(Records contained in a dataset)
# # #

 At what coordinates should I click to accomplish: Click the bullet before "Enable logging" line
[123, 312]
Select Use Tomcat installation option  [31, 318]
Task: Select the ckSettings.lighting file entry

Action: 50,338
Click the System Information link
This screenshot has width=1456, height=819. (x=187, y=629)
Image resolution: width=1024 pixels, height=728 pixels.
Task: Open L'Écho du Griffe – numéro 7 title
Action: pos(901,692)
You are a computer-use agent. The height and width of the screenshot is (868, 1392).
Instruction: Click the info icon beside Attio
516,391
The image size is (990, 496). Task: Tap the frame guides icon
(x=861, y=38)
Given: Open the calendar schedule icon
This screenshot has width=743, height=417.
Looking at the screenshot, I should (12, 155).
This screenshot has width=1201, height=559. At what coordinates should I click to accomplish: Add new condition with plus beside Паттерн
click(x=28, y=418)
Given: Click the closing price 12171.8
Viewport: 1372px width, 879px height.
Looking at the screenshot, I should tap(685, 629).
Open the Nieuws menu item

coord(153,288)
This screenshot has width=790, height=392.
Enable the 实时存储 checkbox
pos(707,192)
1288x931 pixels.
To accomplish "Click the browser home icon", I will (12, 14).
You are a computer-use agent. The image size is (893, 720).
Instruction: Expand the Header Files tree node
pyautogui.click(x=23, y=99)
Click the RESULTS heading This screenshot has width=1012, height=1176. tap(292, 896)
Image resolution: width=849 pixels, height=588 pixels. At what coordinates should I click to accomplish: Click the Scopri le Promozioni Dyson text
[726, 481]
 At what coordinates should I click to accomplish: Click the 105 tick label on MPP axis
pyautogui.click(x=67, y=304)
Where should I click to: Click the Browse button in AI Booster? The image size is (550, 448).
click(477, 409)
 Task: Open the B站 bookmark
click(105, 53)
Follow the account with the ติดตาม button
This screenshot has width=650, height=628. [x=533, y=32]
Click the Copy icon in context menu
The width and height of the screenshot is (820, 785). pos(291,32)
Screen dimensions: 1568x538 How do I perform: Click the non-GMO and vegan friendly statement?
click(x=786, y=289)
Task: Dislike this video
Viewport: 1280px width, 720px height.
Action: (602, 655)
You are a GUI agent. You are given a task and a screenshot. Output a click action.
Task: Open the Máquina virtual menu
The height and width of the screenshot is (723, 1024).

# # #

**EXERCISE INSTRUCTIONS**
Print precisely the lines from the one with "Click the Copy icon in context menu" through the end of the data above, adding nothing.

**OUTPUT OF THE EXERCISE**
Click the Copy icon in context menu
The width and height of the screenshot is (820, 785). pos(291,32)
Screen dimensions: 1568x538 How do I perform: Click the non-GMO and vegan friendly statement?
click(x=786, y=289)
Task: Dislike this video
Viewport: 1280px width, 720px height.
Action: (602, 655)
You are a GUI agent. You are given a task and a screenshot. Output a click action.
Task: Open the Máquina virtual menu
The height and width of the screenshot is (723, 1024).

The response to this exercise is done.